Machine Learning (ML) Deployment is one of the dark sides of both Data Science and Data Engineering. Mmanaged services like Databricks might help.
The daily mood
As already mentioned in a previous post, I have the privilege to shadow a starting Data lake project.
The team already prepared data and built a first Machine Learning (ML) model for a specific use-case.
They are currently in the process of deploying the scoring application and find this quite challenging. We are going to discuss why it is difficult, and of course how technology and automation may help.
Big Data & ML adoption
In 2009, the Knowledge Discovery in Data Minining (KDD) conference became a competition (KDD Cup) which reached the IT world with a disrupting report of lessons learnt in large scale ML projects. The industry just started to realize the rize of Big Data (ex. IoT) and the potential of ML for Business.
In the following years, Business Intelligence (BI) organizations not only embraced digital transformation but also initiated a long-term transition away from Data Warehouses (DW) and Massively Parallel Processing (MPP) appliances.
Starting 2012 they evaluated resilient systems like Apache Hadoop for reducing storage and processing costs, and for automating business related classifications or predictions via supervised ML.
The Hadoop ecosystem was large. It included HDFS, MapReduce, Pig and Hive to name a few standards, plus additional (mostly open-sourced) components selected or backed as a differentiator by Data Management platform distributors: Cloudera, Hortonworks and MapR.
Since only a few Data scientists and Big Data infrastructure experts were available on the job market, Data Engineers had to learn "the hard way", struggling to re-implement analysis techniques like for example SCD historization tables atop of non-POSIX compliant file systems. Results didn't met exceptations.
In 2014, new technologies were required to improve performance and accessibility. The in-memory cluster computing engine Apache Spark maintained by Databricks reached the critical-mass thanks to a large support for ML algorithms, programming API, and code compatibility between batch and realtime.
In 2016, managed Hadoop services from major public cloud providers became less expensive (consumption-based vs. node-based) and more robust (central vs decentral delivery) than on-premise alternatives from distributors.
Object-stores replaced block-stores, Spark replaced MapReduce, and Hadoop was not required anymore. Cloudera bought Hortonworks and MapR went bankrupt. Next step was to make Data virtualization (SQL layer) and Data Science (automation layer) more accessible to the industry.
ML gaps
When doing Maths at the university, students usually transit from academic papers and calculators to programming languages like R for numerical / array computing and statistical modelling, Python for general purpose application / development, C++ for object-oriented research / industrial engineering.

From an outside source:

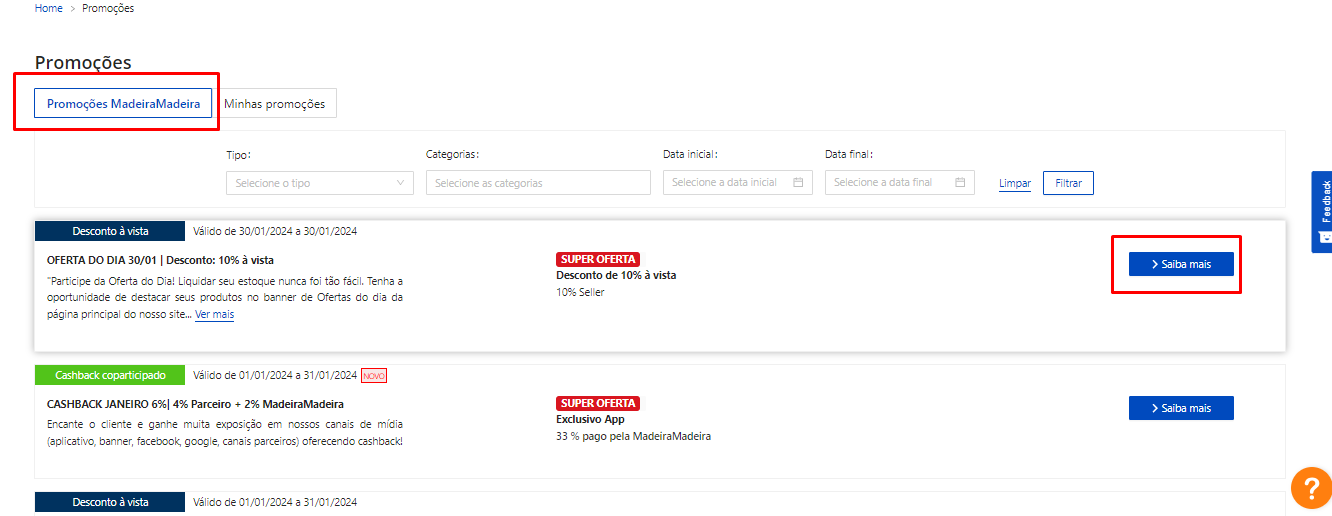Go to Home via the breadcrumb

click(x=49, y=8)
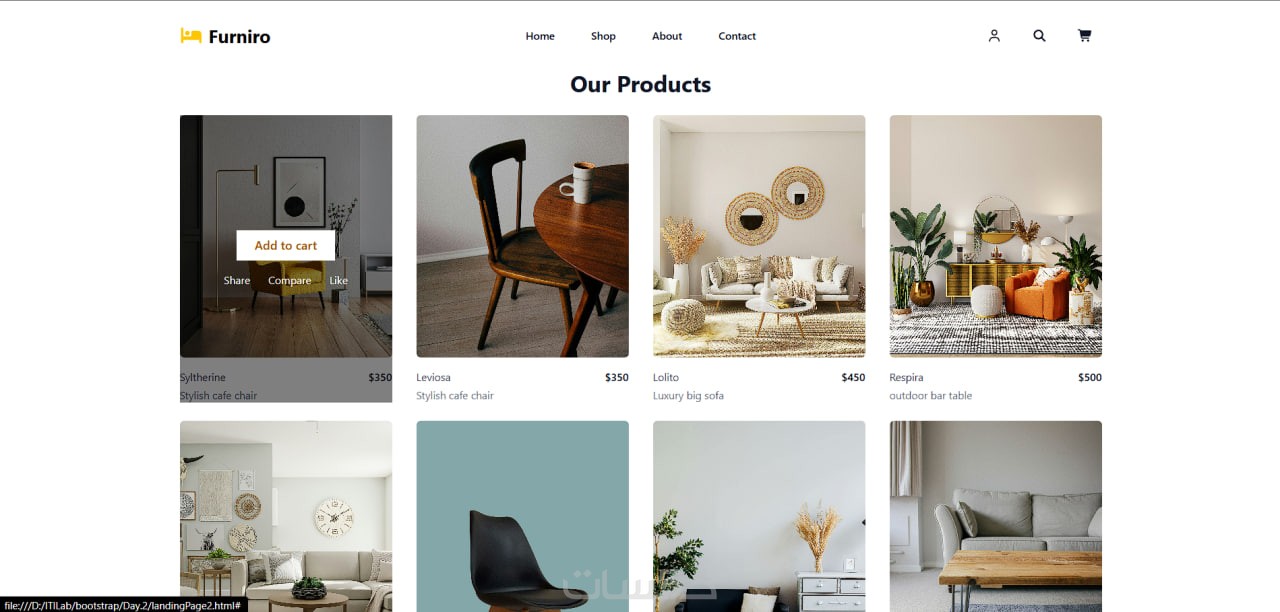Go to the Home menu item
The image size is (1280, 612).
(540, 36)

They may also use proprietary environments like Mathlab and SAS, but do not acknowledge much of service and infrastructure layers. With this, it will be easier for them to later endorse an application oriented mindset (Service Delivery contract) than an operational mindset (Service Level agreement).
The gap is even bigger with ML because it is a subset of Data Science, a research area that sets project focus more on exploration and prototyping, than robustness, scalability and reproducibility. Even worse, the Data scientist delivery, i.e. the model, is a living asset that is likely feared or untrusted.

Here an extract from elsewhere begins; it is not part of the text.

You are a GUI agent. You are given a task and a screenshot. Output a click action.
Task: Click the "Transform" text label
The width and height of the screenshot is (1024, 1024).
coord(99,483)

Indeed, applications able to generate predictions from live data basically consists in an interface for serving a ML model, itself based on a complex statistical algorithm manually configured by a human and automatically calibrated by a machine based of historical data used for training and testing.
No surprise that the (evil) model raises some incomprehension or suspicion. By chance, Data Engineers and DataOps, who have less in-depth but wider knowledge, may bridge the gap between research and production. The following table shows different concerns at different stages of the ML lifecycle:
Data Scientist ♥ notebooks | Data Engineer ♥ workflows | DataOps ♥ audits | DevOps ♥ scripts | SysOps ♥ infra | |
1 | Data collection, distribution analysis | Connection from source, staging, data augmentation | Architecture definition, metadata, governance | Data store provisioning | Network, security |
2 | Feature augmentation /engineering | Data preparation, cleansing | Job scheduling | Engine provisioning | Compute sizing |
3 | Feature/algo selection, error magnitude | Data integration, schema validation | Application monitoring | Build & test automation (CI) | System monitoring |
4 | Training, param tuning, dumping | Model deployment to job/svc | Tracking & tracing | Config. management | Alerting |
5 | Model eveluation (perf, accurat) | Versioning, integration tests | Packaging, system tests | Promotion, release (CD) | Ticketing |
ML deployment
As more and more tools emerged on each other side of the river, 3 different options remained for ensuring compatibility and reproductibility (ex. between Python and Spark) of ML models, while being deployed into a productive environment and embedded into a business application:
- Mostly adopted: Use Python programming language for all stages of the ML lifecycle, e.g.:
- IPython interactive shell, Jupyter or Apache Zeppelin web-based notebooks (1)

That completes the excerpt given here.